A partir de 2005, et après plusieurs décennies d’approche majoritairement juridique, les gouvernements successifs, et plus particulièrement les ministères chargés du Travail, se sont attachés à élaborer des « Plans santé au travail » (PST) pour donner du sens aux actions menées en matière de prévention des risques au travail, mobiliser les parties prenantes, capitaliser les expériences, mutualiser les moyens et, enfin, assurer un suivi des préconisations formulées.
Pour respecter les obligations sociales en termes de SST, l’objectif global consiste in fine à poser, conjointement et pour un temps donné, un cadre légitime, efficient et approprié aux réalités et contraintes du terrain. Il est ainsi donné une visibilité politique aux objectifs publics en affichant des priorités claires, en renforçant les moyens d’intervention des parties prenantes et en développant la connaissance et l’évaluation des risques au travail.
Grâce au dialogue social (accords majoritaires de 2009 et 2013) et au rôle de pilotage et d’accompagnement juridique et méthodologique joué par la Direction générale de l’administration et de la fonction publique (DGAFP), la prise en compte des conditions de travail dans la fonction publique a connu une amélioration sans précédent.
Depuis, la SST est devenue une nouvelle catégorie sociale de l’action publique française. Un « système SST » et une gouvernance nationale ont été bâtis, et la dynamisation du dialogue social a été fondée sur l’architecture et la cartographie des comités techniques et des comités d’hygiène, de sécurité et des conditions de travail.

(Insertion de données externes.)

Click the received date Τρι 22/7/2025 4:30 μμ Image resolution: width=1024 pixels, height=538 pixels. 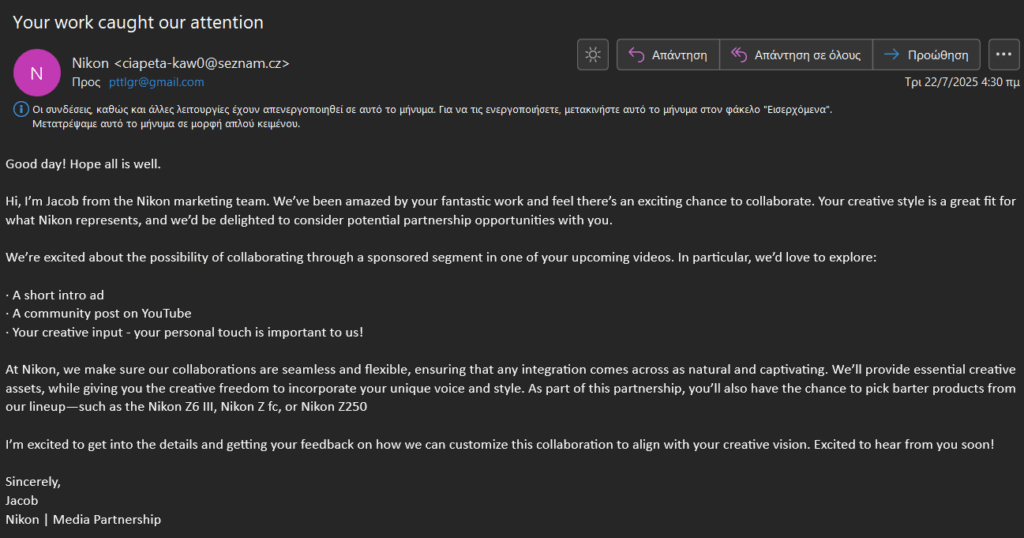(962, 82)
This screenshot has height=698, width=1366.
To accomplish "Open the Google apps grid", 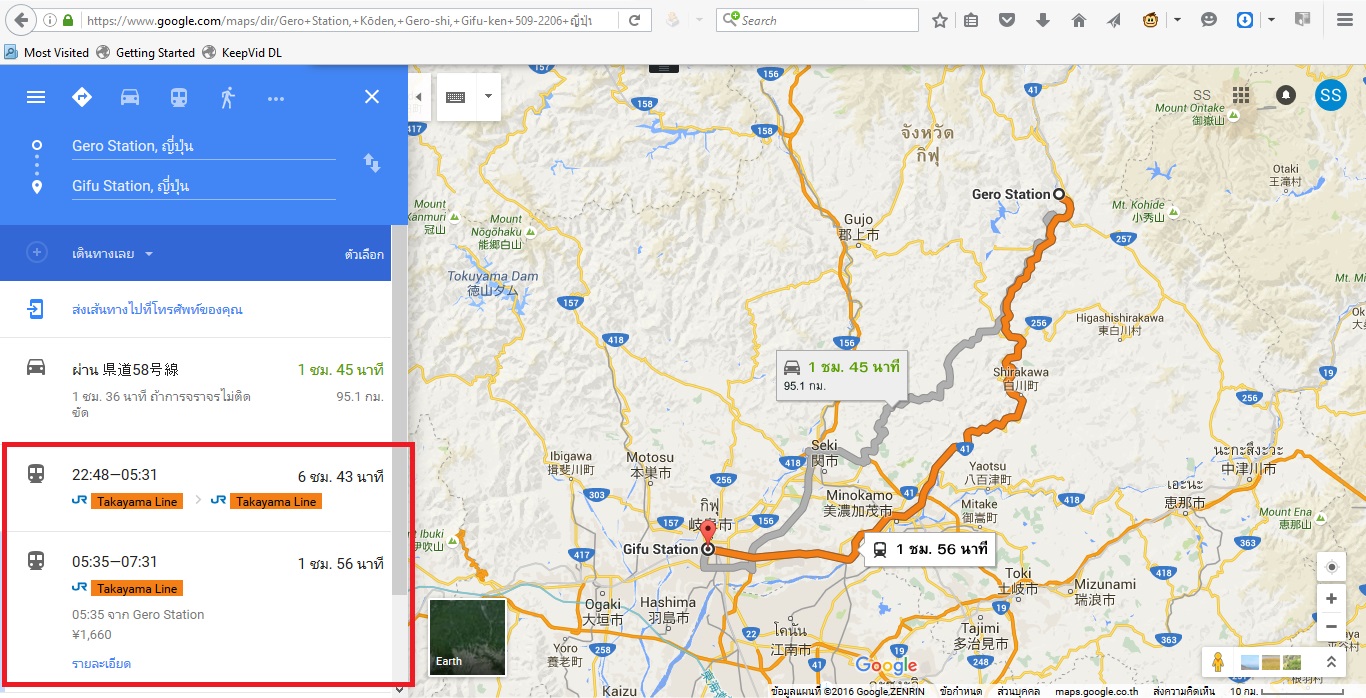I will (x=1241, y=95).
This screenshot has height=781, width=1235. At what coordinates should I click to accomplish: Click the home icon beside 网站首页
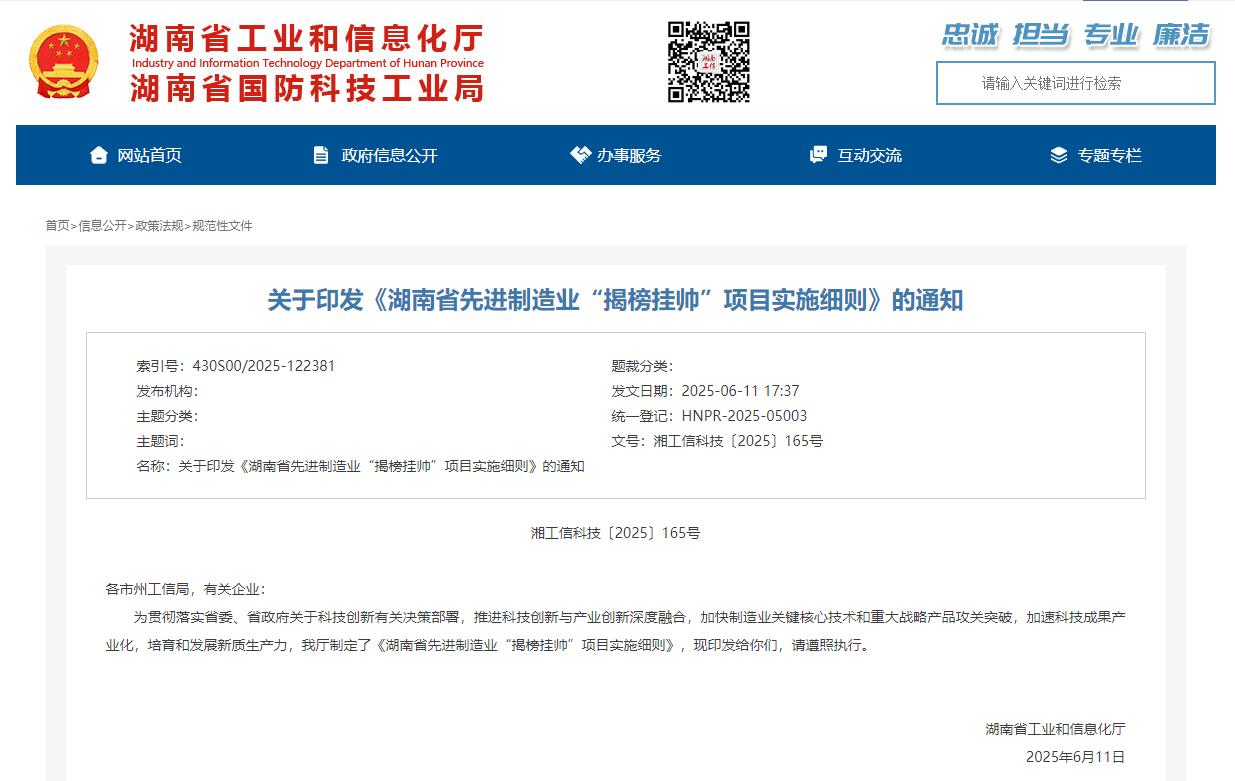pyautogui.click(x=98, y=155)
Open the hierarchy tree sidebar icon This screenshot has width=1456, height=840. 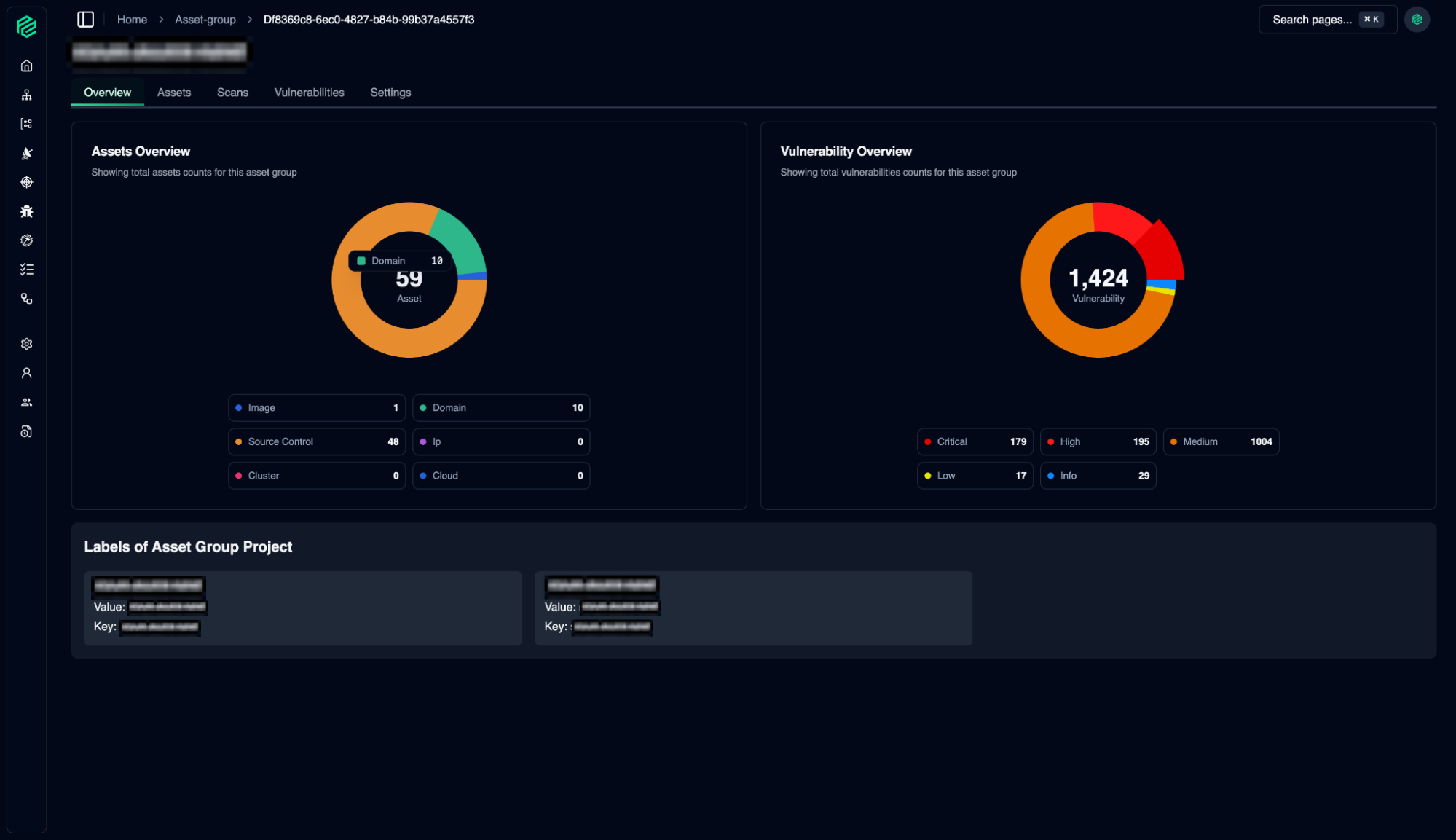27,95
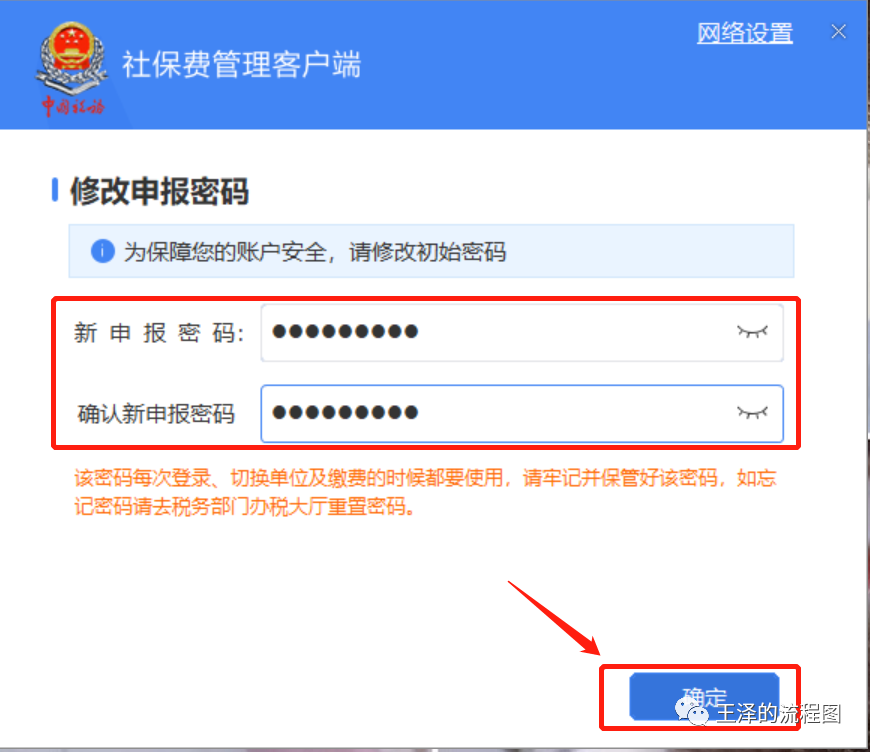Click the blue info icon in notice

point(103,251)
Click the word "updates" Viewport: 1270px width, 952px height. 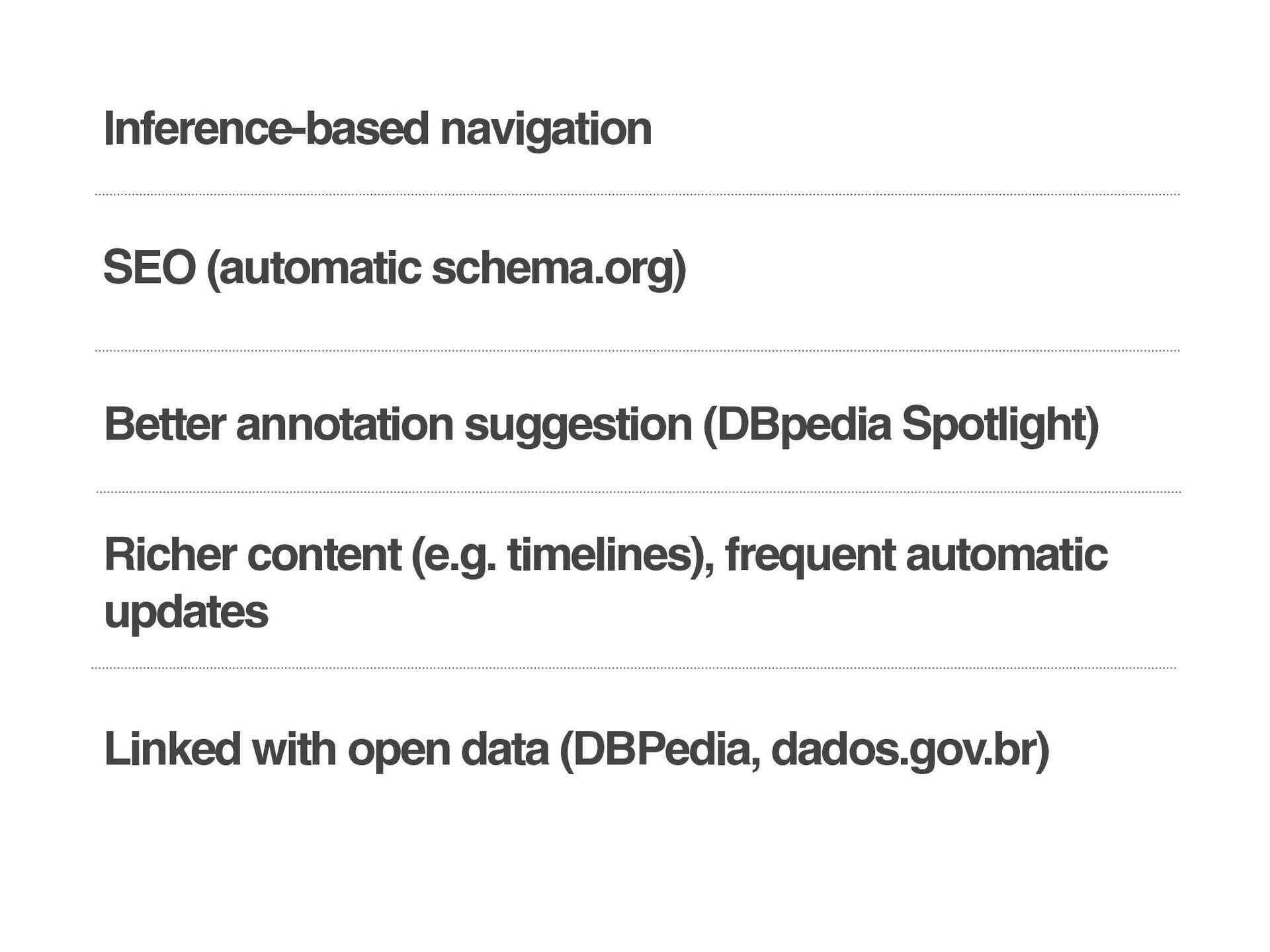187,612
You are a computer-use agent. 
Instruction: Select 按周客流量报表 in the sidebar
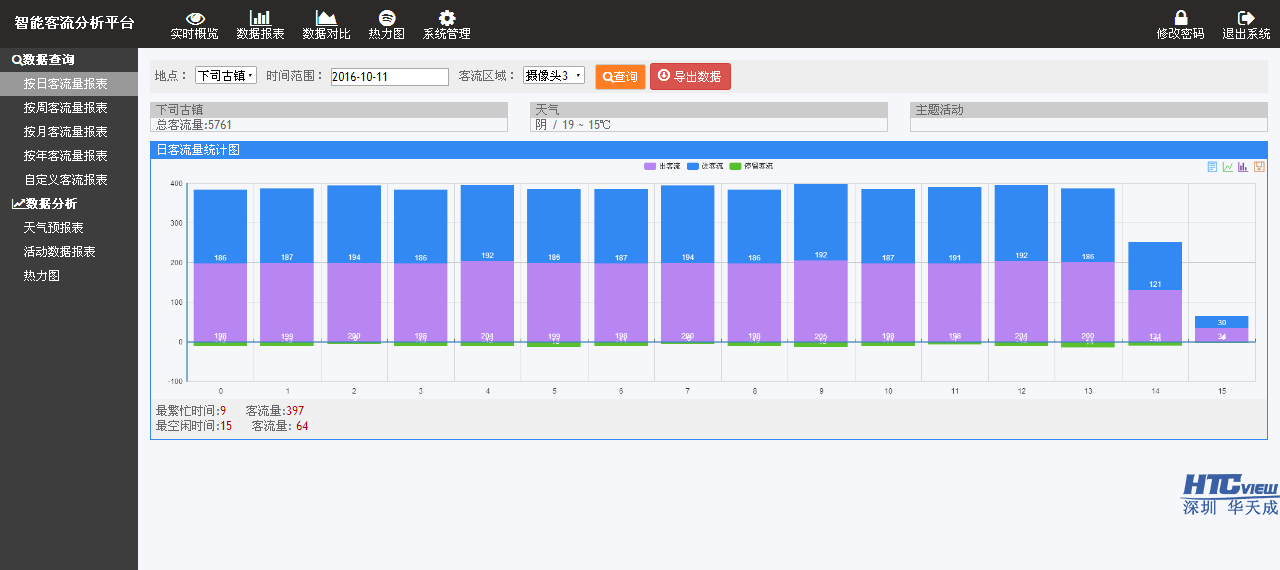[x=66, y=108]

En 2015, l’absence de signature du projet d’accord-cadre a interrompu les négociations
De ce fait, la fonction publique semblait posséder un « quasi –PST » , le Conseil commun de la fonction publique se voyant attribuer un véritable rôle d’orientation des politiques publiques en matière de santé et de sécurité au travail. Mais l’absence de signature du projet d’accord-cadre sur la qualité de vie au travail dans la fonction publique, en 2015, a interrompu le processus des négociations nationales, entamé avec les accords de 2009 et 2013, et a empêché son déploiement singulier dans les trois versants de la fonction publique.
Pour autant, les travaux avec les représentants des organisations syndicales ont continué et, en mars, la DGAFP a présenté le nouveau Plan d’action pluriannuel pour une meilleure prise en compte de la santé et de la sécurité au travail dans la fonction publique.
Est-il possible aujourd’hui de participer à la relance du processus de négociation, et avec quel objet? La question a été clairement posée le 22 juin au salon Préventica de Paris, lors des débats qui ont suivi les deux tables rondes organisées par l’Institut national du travail, de l’emploi et de la formation professionnelle, et consacrées au bilan de la SST depuis l’accord de 2009 et aux perspectives d’action. Le public y a en effet entendu un responsable syndical de la fonction publique estimer que l’ex-projet d’accord-cadre de qualité de vie au travail pourrait être aujourd’hui signé s’il portait un autre nom.
Cette offre sans ambiguïté ouvre peut-être la voie à un nouveau processus de négociation au bénéfice de la santé et de la sécurité au travail pour les cinq millions d’agents des trois versants de la fonction publique. Il ne reste qu’à en trouver les axes fondateurs.